The purpose of this paper is to examine the effects of parameter uncertainty in the returns process with regime shifts on optimal portfolio choice over the long run for a static…
Abstract
Purpose
The purpose of this paper is to examine the effects of parameter uncertainty in the returns process with regime shifts on optimal portfolio choice over the long run for a static buy-and-hold investor who is investing in industry portfolios.

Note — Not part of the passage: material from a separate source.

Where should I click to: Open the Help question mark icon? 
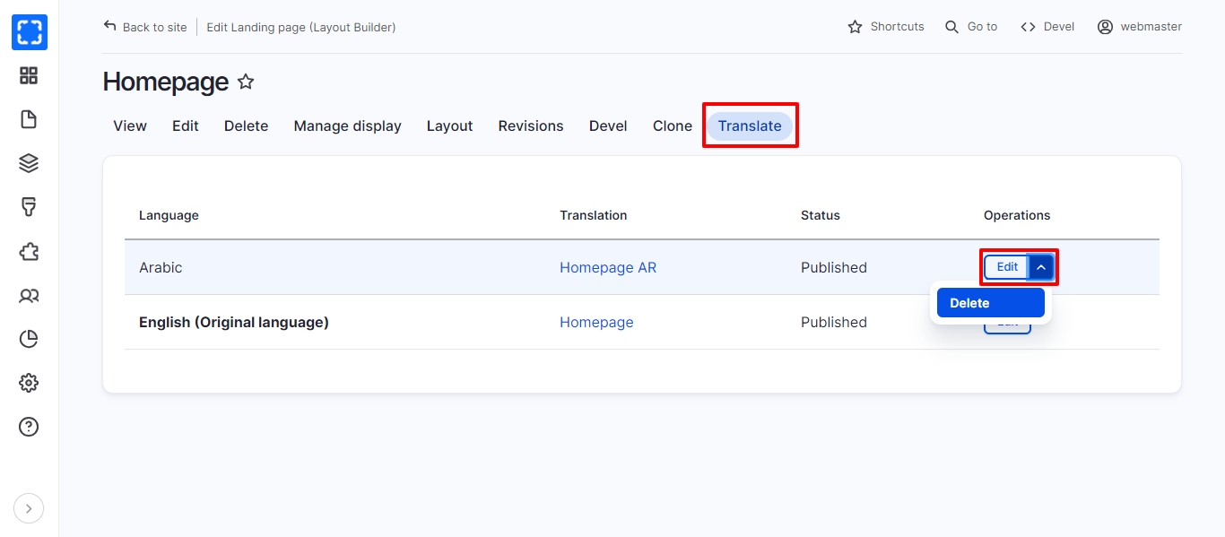[x=29, y=427]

Design/methodology/approach
This paper uses a Markov switching model to model returns on industry portfolios and propose a Gibbs sampling approach to take into account parameter uncertainty. This paper compares the results with a linear benchmark model and estimates without taking into account parameter uncertainty. This paper also checks the predictive power of additional predictive variables.
Findings
Incorporating parameter uncertainty and taking into account the possible regime shifts in the returns process, this paper finds that such investors can allocate less in the long run to stocks. This holds true for both the NASDAQ portfolio and the individual high tech and manufacturing industry portfolios. Along with regime switching returns, this paper examines dividend yields and Treasury bill rates as potential predictor variables, and conclude that their predictive effect is minimal: the allocation to stocks in the long run is still generally smaller.
Originality/value
Studying the effect of regime switching behavior in returns on the optimal portfolio choice with parameter uncertainty is our main contribution.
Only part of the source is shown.